## Assigned task
Please transcribe the listing that follows exactly; images are to be excluded.

## The input
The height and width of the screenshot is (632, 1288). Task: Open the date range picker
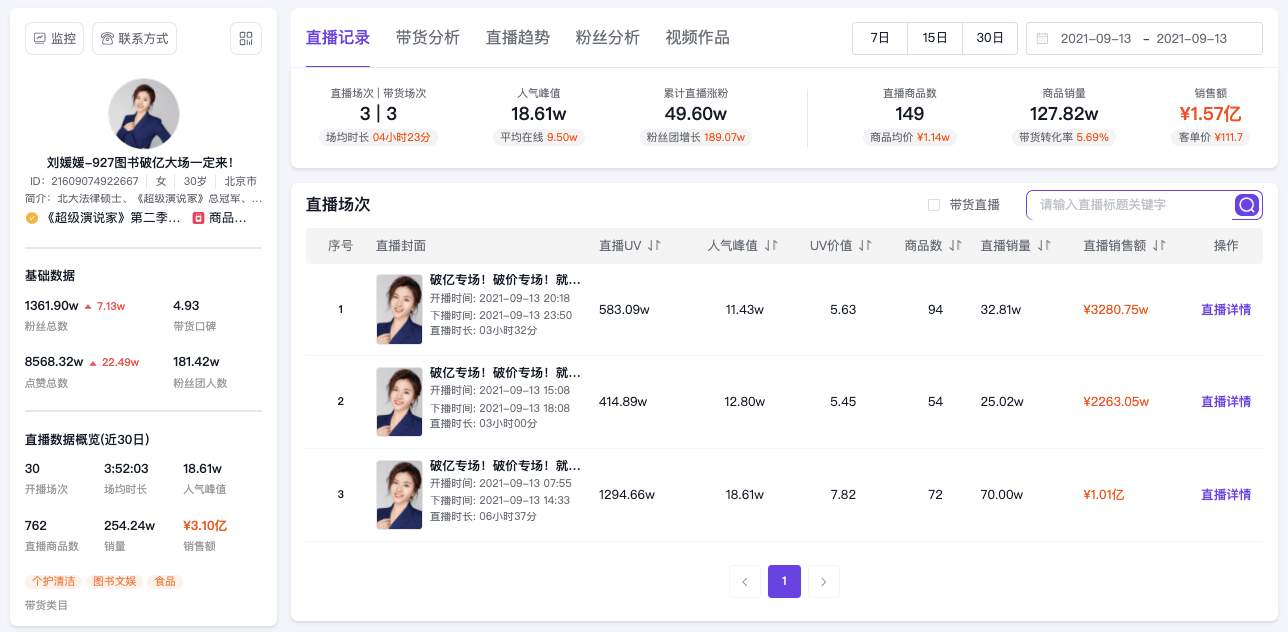coord(1144,38)
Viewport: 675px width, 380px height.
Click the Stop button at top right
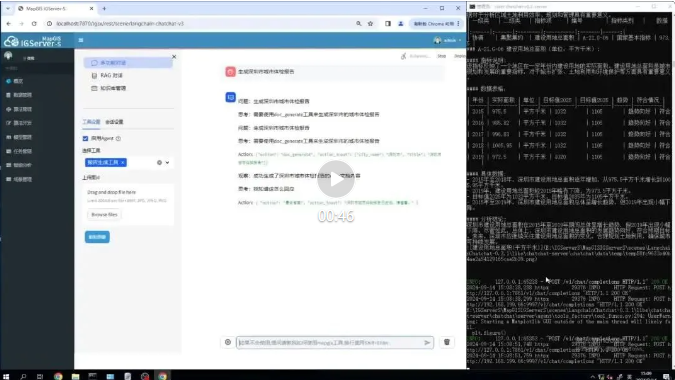click(442, 56)
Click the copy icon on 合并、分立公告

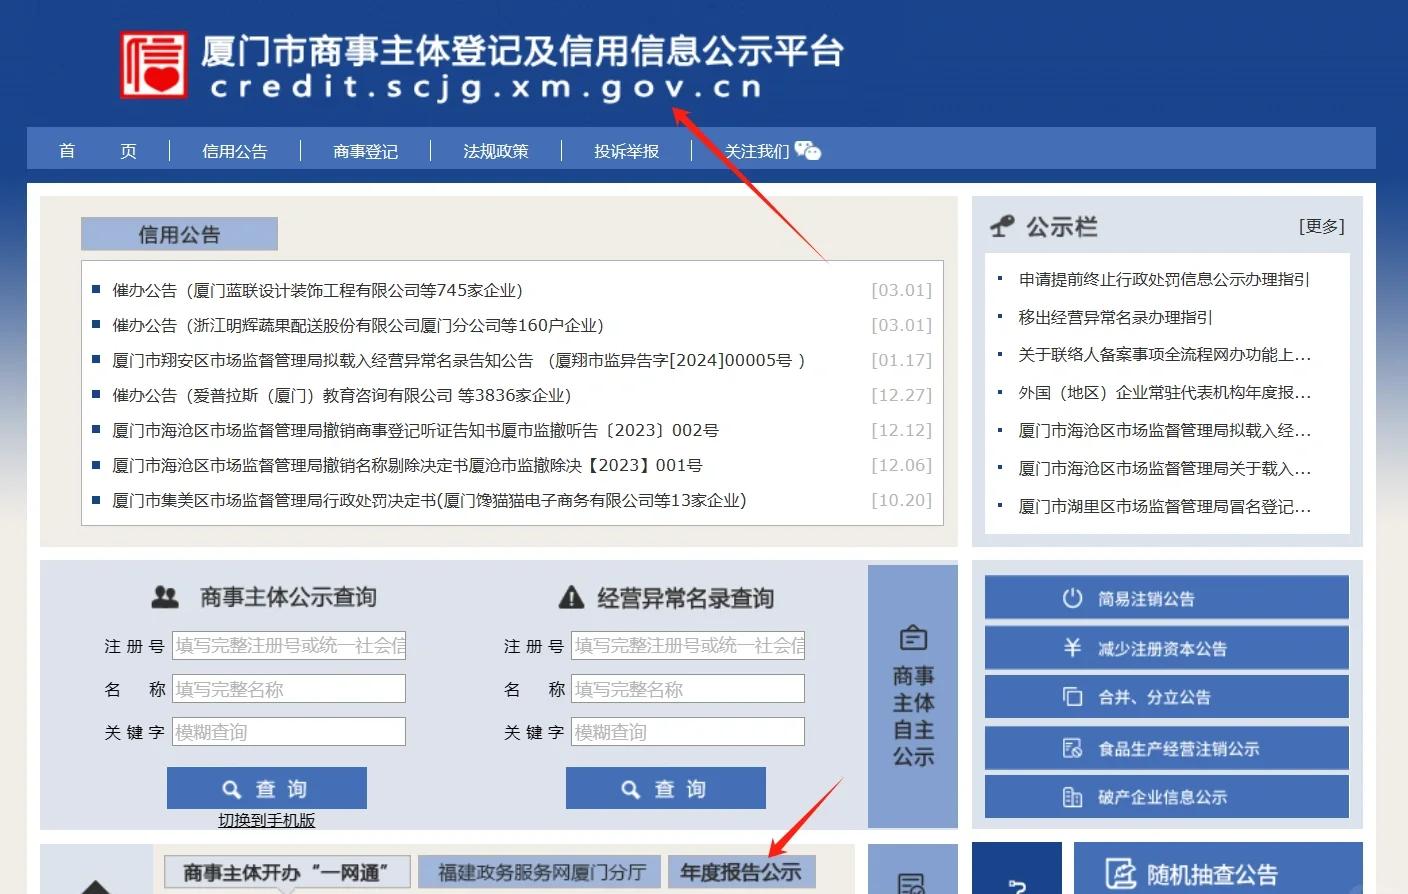(1072, 696)
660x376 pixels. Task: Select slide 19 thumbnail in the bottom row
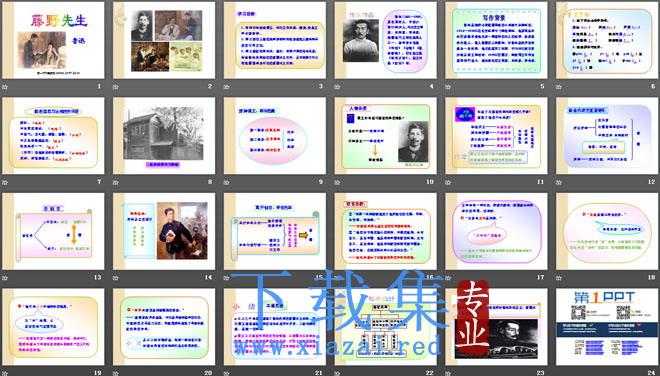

## Exercise output
The height and width of the screenshot is (632, 1288). Task: Open the date range picker
coord(1144,38)
Viewport: 675px width, 380px height.
Click the Stop button at top right
click(442, 56)
Click the copy icon on 合并、分立公告

(1072, 696)
660x376 pixels. Task: Select slide 19 thumbnail in the bottom row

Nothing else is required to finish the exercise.